▶ _WHAT NEEDS TO BE DONE_
Retype exactly the lines from the one that contains "Instruction: Toggle the" through the end of the listing, both included, but not the pictures.

▶ _EXERCISE INPUT_
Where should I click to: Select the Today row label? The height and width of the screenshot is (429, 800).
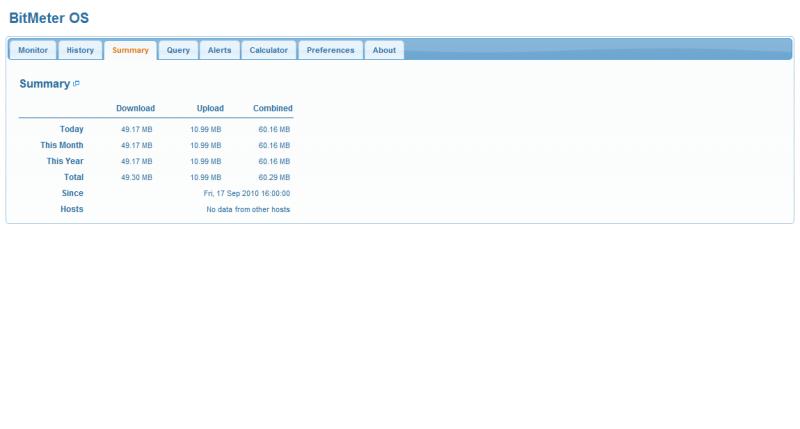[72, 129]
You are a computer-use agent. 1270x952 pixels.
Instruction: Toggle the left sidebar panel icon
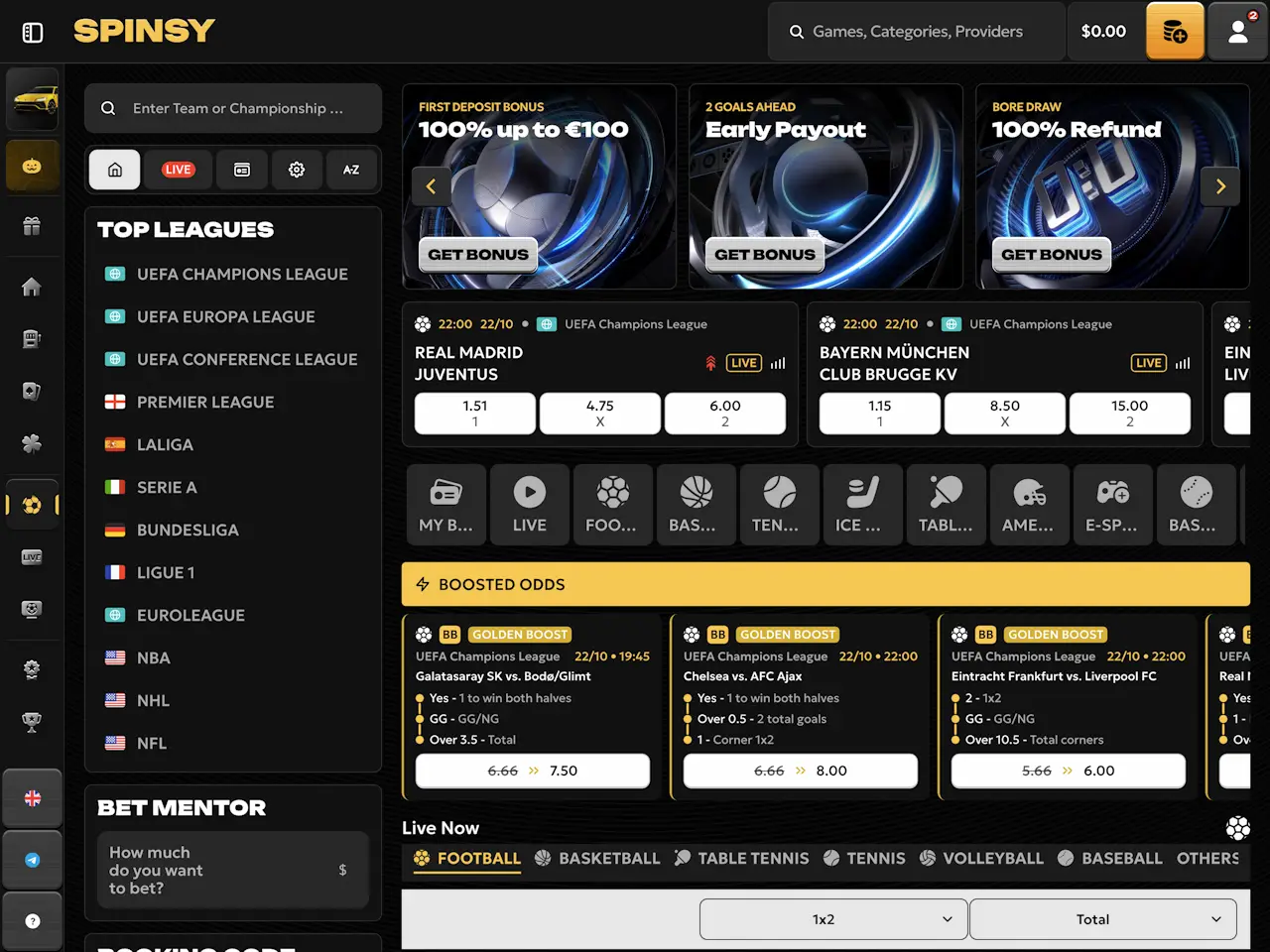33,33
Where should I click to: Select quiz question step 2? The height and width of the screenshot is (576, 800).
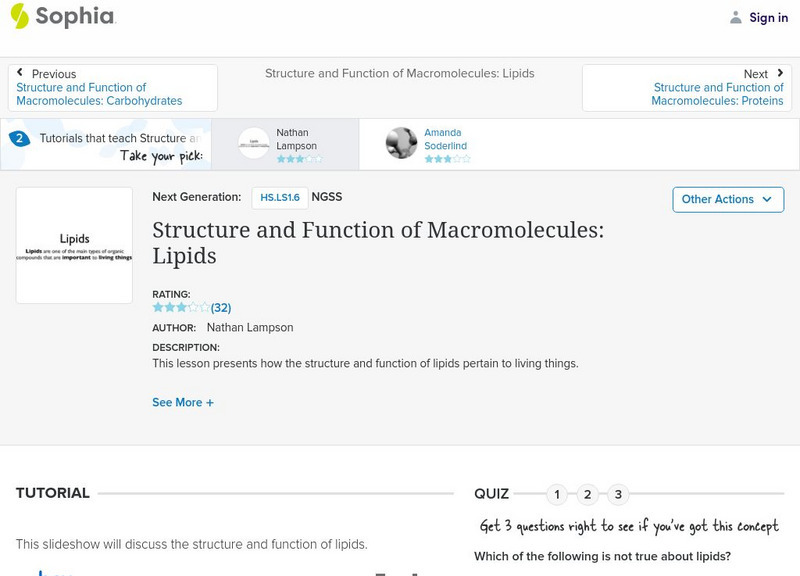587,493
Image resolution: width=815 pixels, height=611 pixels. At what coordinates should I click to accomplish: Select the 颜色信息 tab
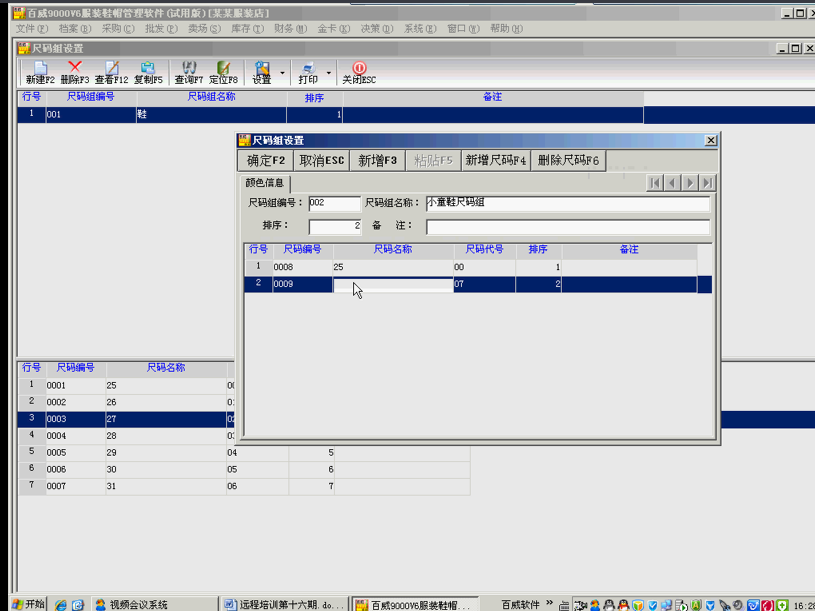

▶ _WRITTEN ANSWER_
Instruction: Toggle the left sidebar panel icon
33,33
Where should I click to: Select quiz question step 2? The height and width of the screenshot is (576, 800).
587,493
Image resolution: width=815 pixels, height=611 pixels. At what coordinates should I click to accomplish: Select the 颜色信息 tab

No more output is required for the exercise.